Quant à Pierre, pour la première fois depuis qu'on l'avait arraché à sa mère, après des jours d'attente et des nuits d'insomnie, il trouvait enfin un refuge protecteur.

Il ignorait tout de la ferme et des champs. La Mélie l'initia. Elle le fit aimer du chien Olaf et de la chatte blanche. La chèvre et les trois vaches acceptèrent ses caresses. À son approche, les lapins remuèrent le museau. Si leur ration d'herbe fraîche tardait à venir, ils tapaient sur le sol, impatients, de la patte arrière. Voyant apparaître le nouveau pitaud, le coq se plantait devant lui et ameutait ses poules, qui accouraient en caquetant. Elles se disputaient les graines qu'il leur jetait par poignées.

Peu à peu, Pierre se laissait apprivoiser. La Mélie s'épanouissait, sa beauté nourrie d'amour.

La Mélie n'avait que quelques semaines lorsque le directeur de l'agence de Garbois l'avait confiée aux Quercy. Avec une tendresse maternelle, la fermière l'avait couchée dans le berceau de l'enfant qu'elle n'avait pu concevoir elle-même.
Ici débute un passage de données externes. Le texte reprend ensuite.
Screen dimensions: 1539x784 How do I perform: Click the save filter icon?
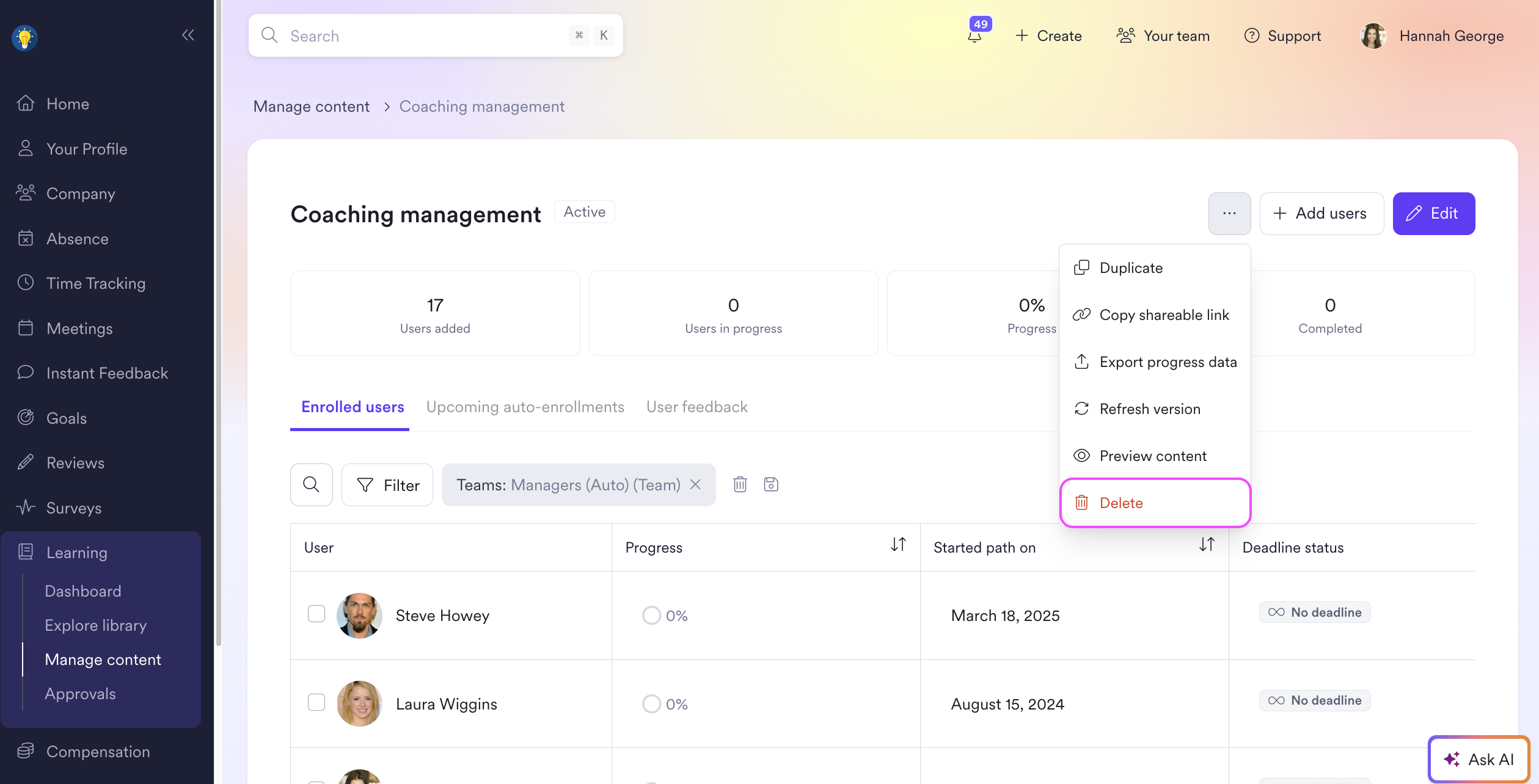click(771, 485)
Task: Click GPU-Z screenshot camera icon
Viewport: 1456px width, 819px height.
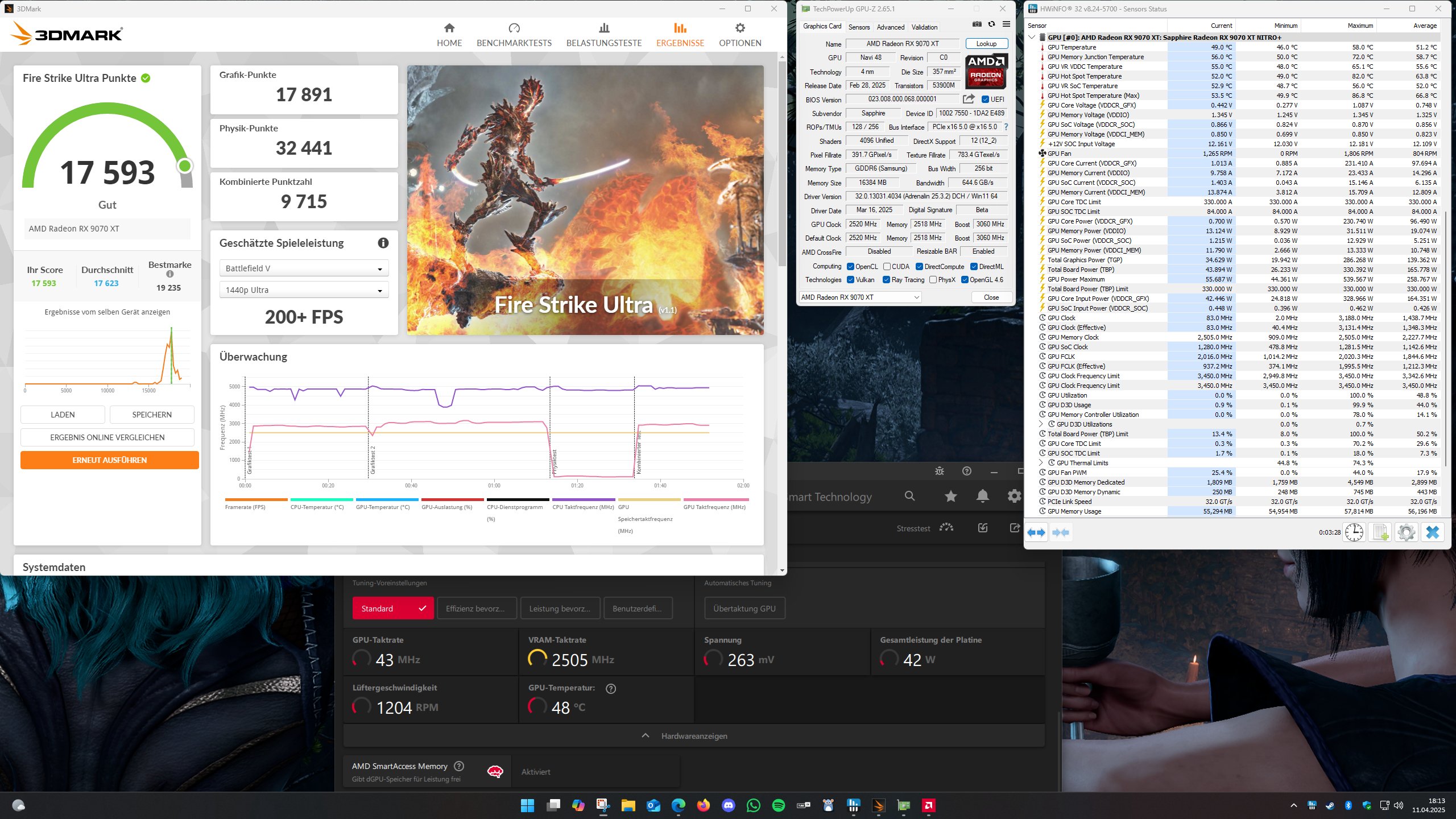Action: (977, 24)
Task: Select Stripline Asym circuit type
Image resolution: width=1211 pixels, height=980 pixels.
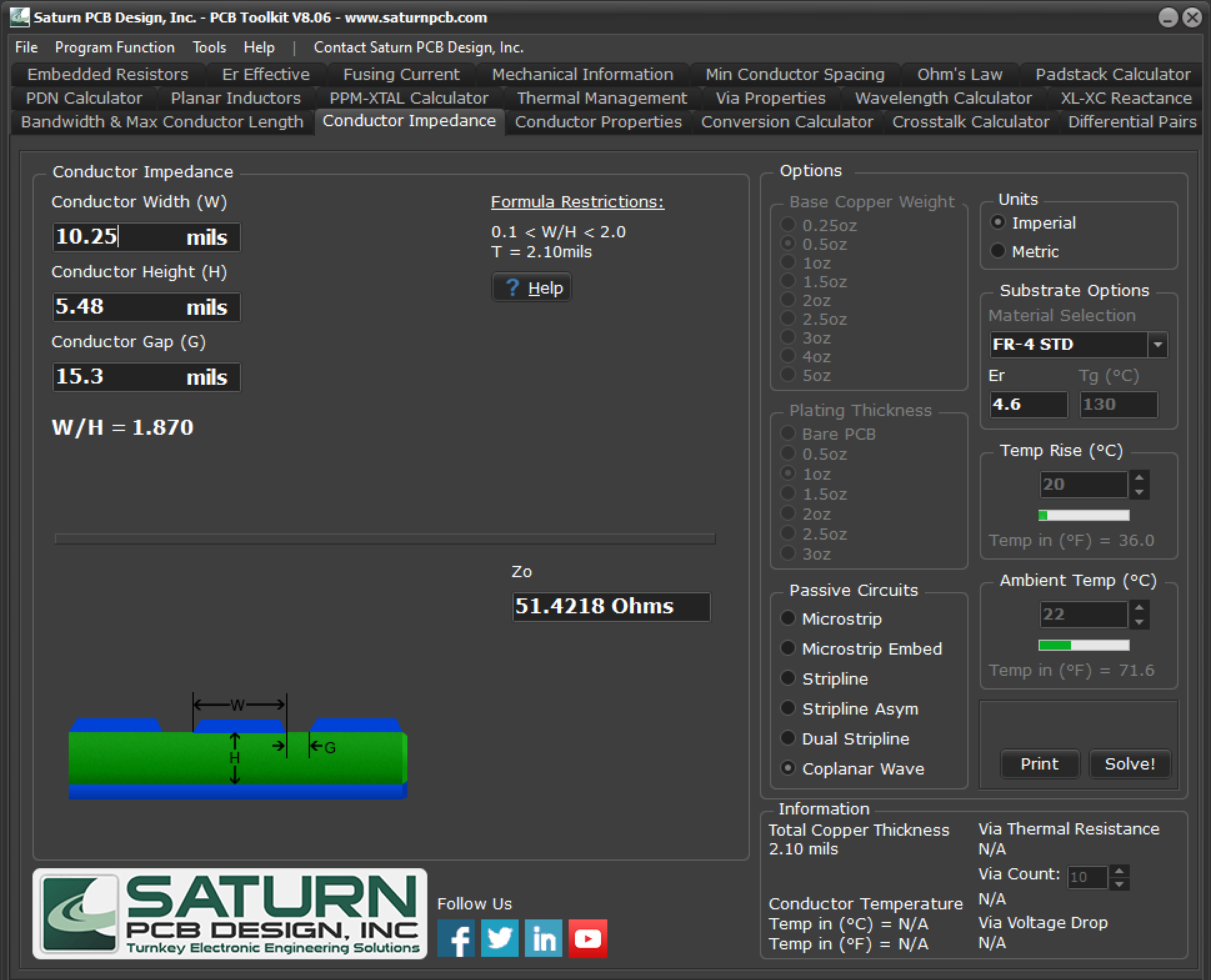Action: click(x=788, y=708)
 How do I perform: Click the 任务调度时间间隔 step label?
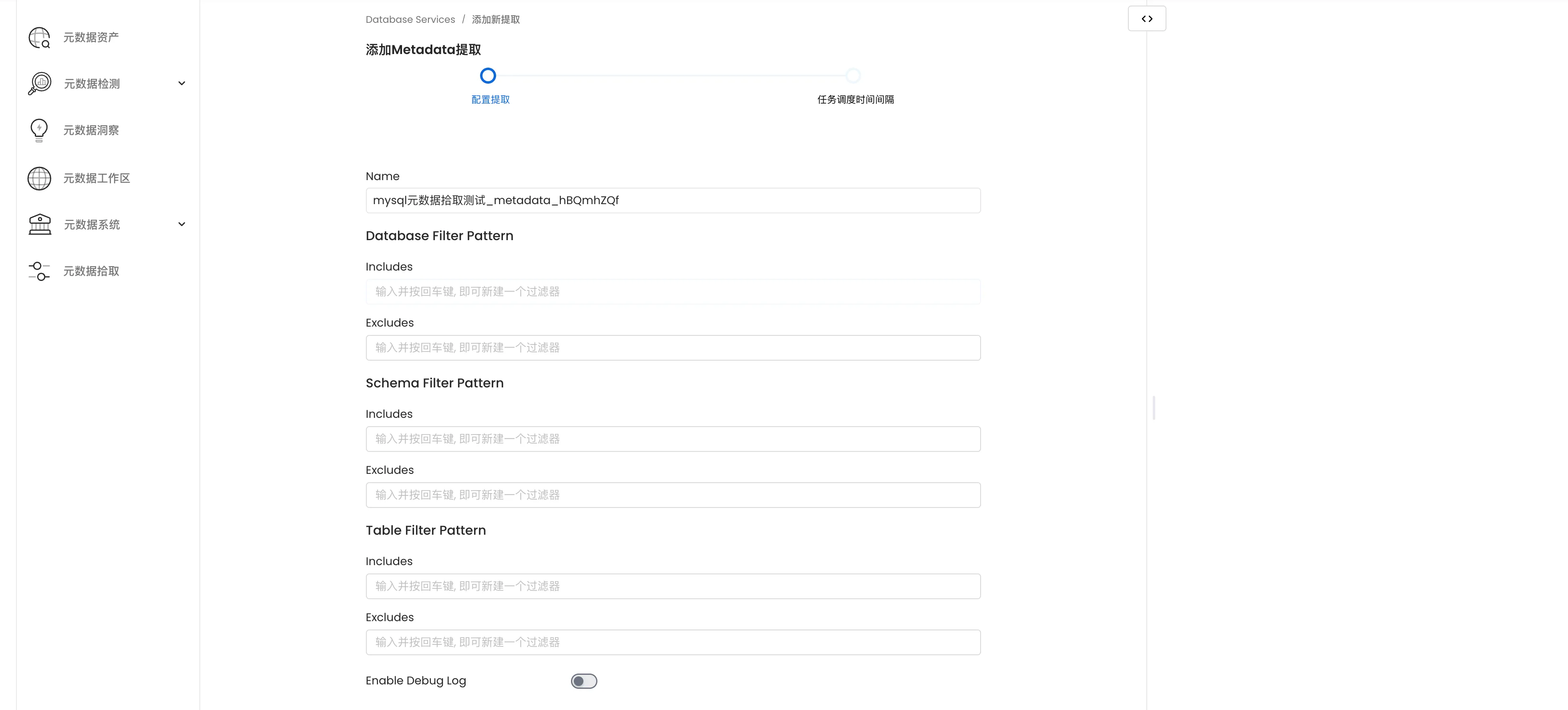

Travaillant dur, sans un seul jour de vacances, les Quercy vivaient pauvrement, mais n'en ressentaient ni gêne ni humiliation. La Mélie les comblait d'une richesse que leur enviaient les fermiers les plus cossus. Elle leur avait donné tant de joie au cours de ces vingt années qu'ils ne s'étaient pas vus vieillir.

Selon l...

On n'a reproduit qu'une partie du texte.